Title: Our Hospitality
Release Date: November 19, 1923
Director: Buster Keaton and John G. Blystone
Production Company: Joseph M. Schenck Productions
Summary/Review:

This Buster Keaton film satirizes the Hatfield–McCoy feud of the Appalachian region with called Canfield and McKay.  Young Willie McKay (Keaton) is sent to grow up in New York City by his mother so he can avoid the feud.  When he comes of age he inherits the McKay estate and travels by train to assume ownership.  He falls in love with a young woman named Virginia (Natalie Talmadge, Keaton’s real life spouse).  It is no surprise that she is a Canfield.

The movie starts off promising with some silly gags about how rural New York was in the old days. The train that Willie and Virginia ride is just a bunch of carriages tied together and presents some imaginative visual gags.  Once they arrive in the Appalachians the movie becomes one note as Virginia’s father father and two brothers (Joe Roberts, Ralph Bushman, and Craig Ward) repeatedly try to shoot Willie while he runs away.  There is a memorable stunt where Willie and Virginia go over a waterfall at the end, though.

Rating: **1/2

90 Movies in 90 Days: A Town Called Panic (2009)


I’m kicking off 2023 by trying to watch and review one movie every day for the first 90 days, all of which will be 90 minutes or less.

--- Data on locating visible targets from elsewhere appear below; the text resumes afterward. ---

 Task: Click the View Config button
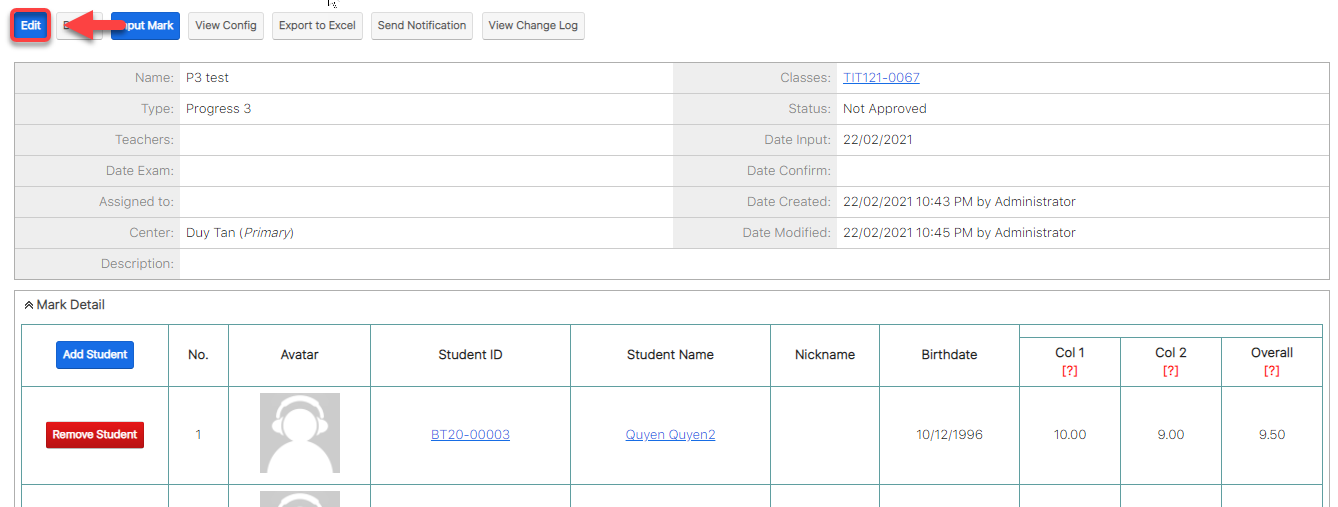[x=226, y=26]
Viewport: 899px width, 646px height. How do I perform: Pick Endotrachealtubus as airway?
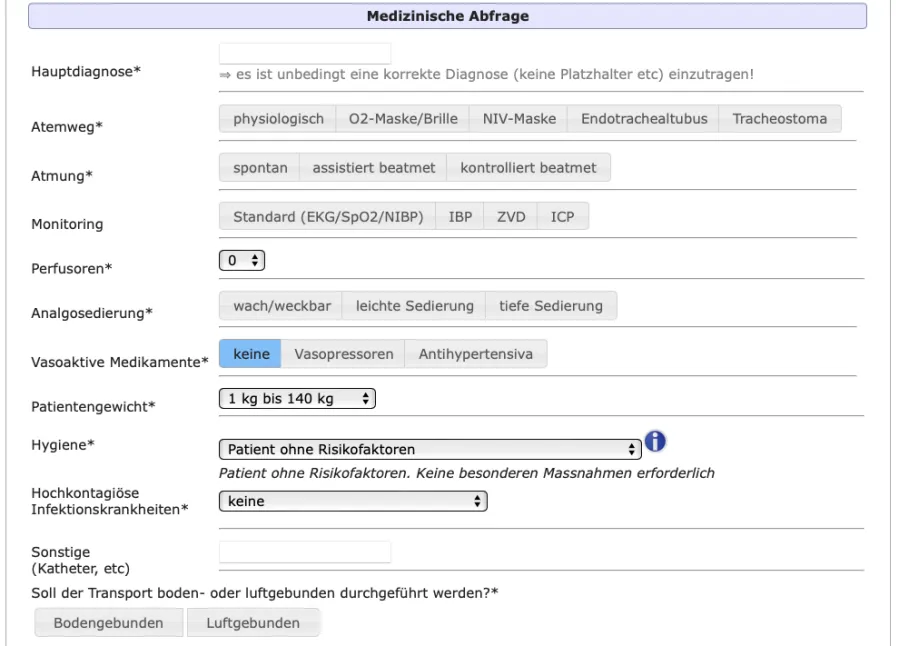click(643, 119)
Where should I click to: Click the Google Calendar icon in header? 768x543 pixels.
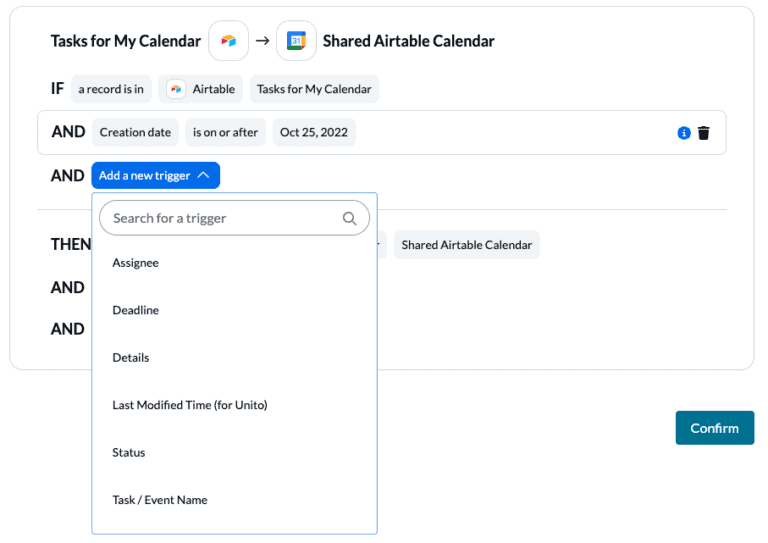[296, 41]
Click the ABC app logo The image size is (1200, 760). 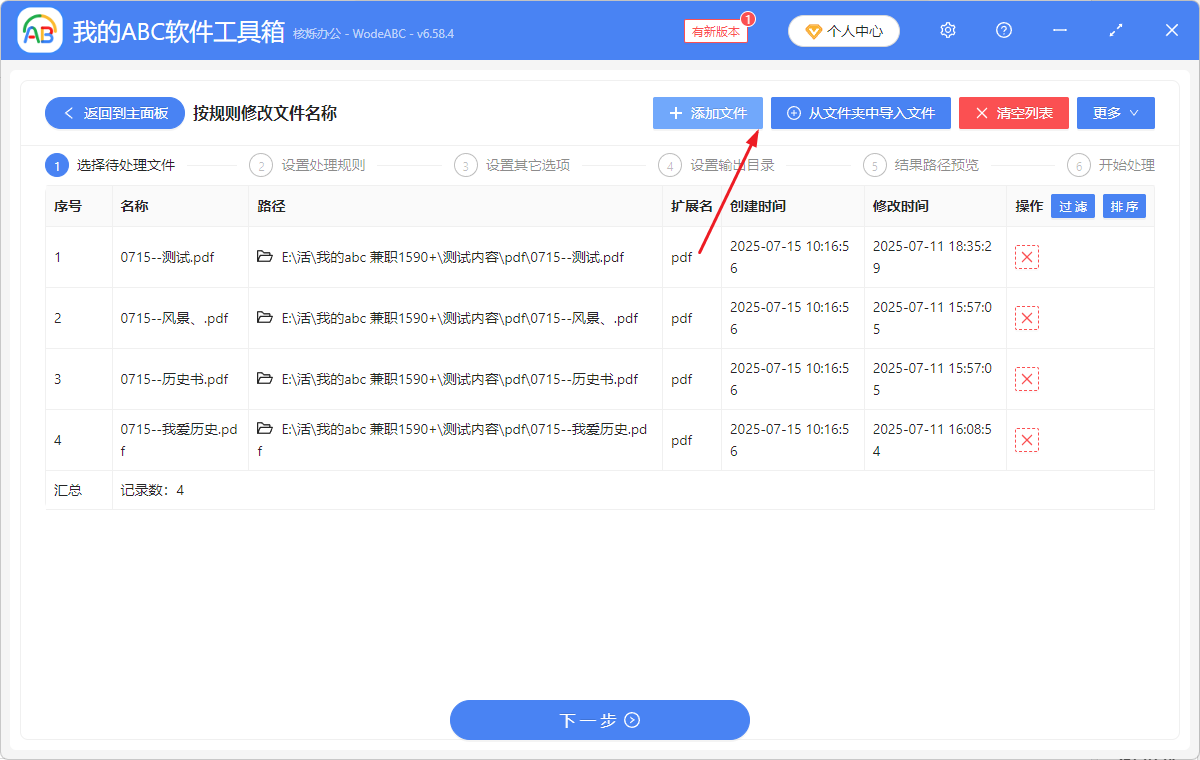(x=40, y=30)
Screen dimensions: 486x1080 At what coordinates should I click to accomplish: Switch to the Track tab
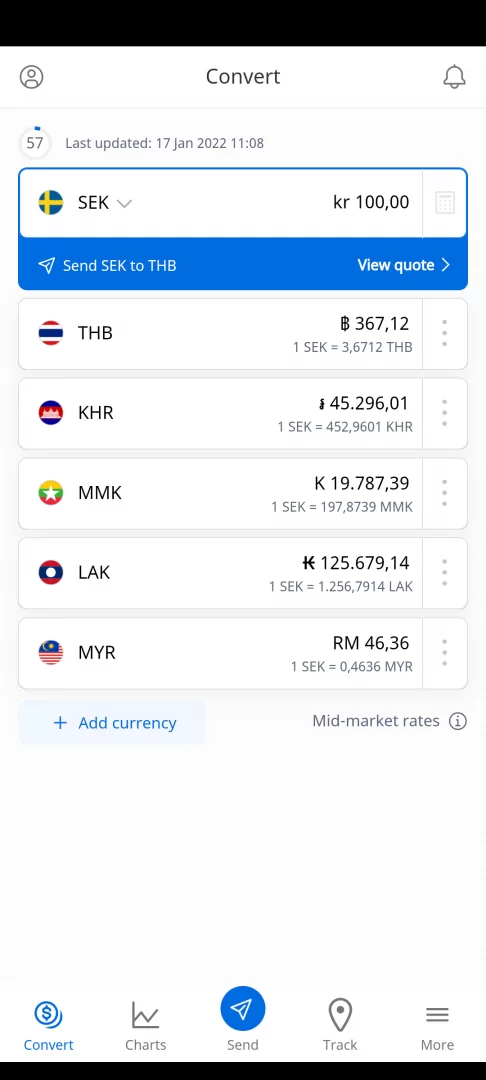(340, 1026)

Title: A Town Called Panic
Release Date: 17 June 2009
Director: Stéphane Aubier | Vincent Patar
Production Company: La Parti Productions | Coproduction Office | Beast Animation
Summary/Review:

In this delightfully chaotic stop-motion animation film, the trio of Horse (Vincent Patar), Cowboy (Stéphane Aubier), and Indian (Bruce Ellison) experience a series of unpredictably madcap adventures.  The characters look like plastic toy figures and the whole story seems as if it could be created by an extraordinarily imaginative child, like if Andy from Toy Story had taken inspiration from Spongebob Squarepants.  It also has the quirky charm of the Wallace & Gromit shorts, and I wasn’t surprised to learn that A Town Called Panic was spun off of a Belgian TV show of the same name produced by Aardman Animation. I won’t go into the details of the film because it is best unspoiled (and pretty impossible to summarized) but I absolutely loved it!